That's not how evolution works. There's no evolution in a decade. And to your point, which is we are the same thing now as we, you know, we're the same legacy animal as we were 300,000 years ago. The world around us has changed and our systems can be easily hijacked, but we're the same. If we imagine, you know, what things were like 5,000 years ago, 10,000 years ago, 50,000 years ago,
What the archaeological evidence shows us all around the world is just how well adapted we became to our environments. When Europe got colder during the Ice Age, we started making better clothing, better weapons.
we're constantly innovating no matter where we are or what we're doing. And I'm working on a new project that's looking at how we migrated out of Africa, you know, a hundred, 120,000 years ago. And that's where we, we traveled in groups of 15, 20, 30, 50, and went to the world where there were dozens of different and diverse environments and we adapted. So yeah, all this,
creativity and innovation that we associate today with whether you're in New York or Silicon Valley or wherever in the world, that's part of what makes us human. I find this so fascinating. And my grandfather used to tell me when I was a little kid to remember that we're no smarter or dumber than we were thousands and thousands of years ago. We just have more technology at our fingertips, but they were just as smart as we are. How can they have built the pyramids? Well, they were really, really smart, just like we're really, really smart as a community. But
But when we think about the future of humanity, and please correct me if I'm wrong here, my understanding long ago when I took anthropology in college, you know, my understanding of human beings is that we would come into a piece of land. We would exploit the heck out of it, eat all the berries, kill all the edible things. And then when we had exhausted the resources, we would move.
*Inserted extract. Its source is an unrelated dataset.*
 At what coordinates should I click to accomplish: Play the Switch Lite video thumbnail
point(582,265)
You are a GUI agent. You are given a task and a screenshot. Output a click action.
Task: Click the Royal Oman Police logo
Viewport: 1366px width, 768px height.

And apparently we had known about farming long before we started farming, but we never needed it because we could just move.
And then when the Ice Age came and the polar caps started coming a little lower and it became more difficult to move, then we said, all right, let's just stay put and start farming. And then society started to grow and we started to live in populations much larger than the traditional 150 odd people. Is that true? I think farming evolved in different places for different reasons. Certainly it started...
in and around the Fertile Crescent and in Turkey. And there are these amazing monuments, to some extent, probably the first temples at the site called Göbel Eki Tepe.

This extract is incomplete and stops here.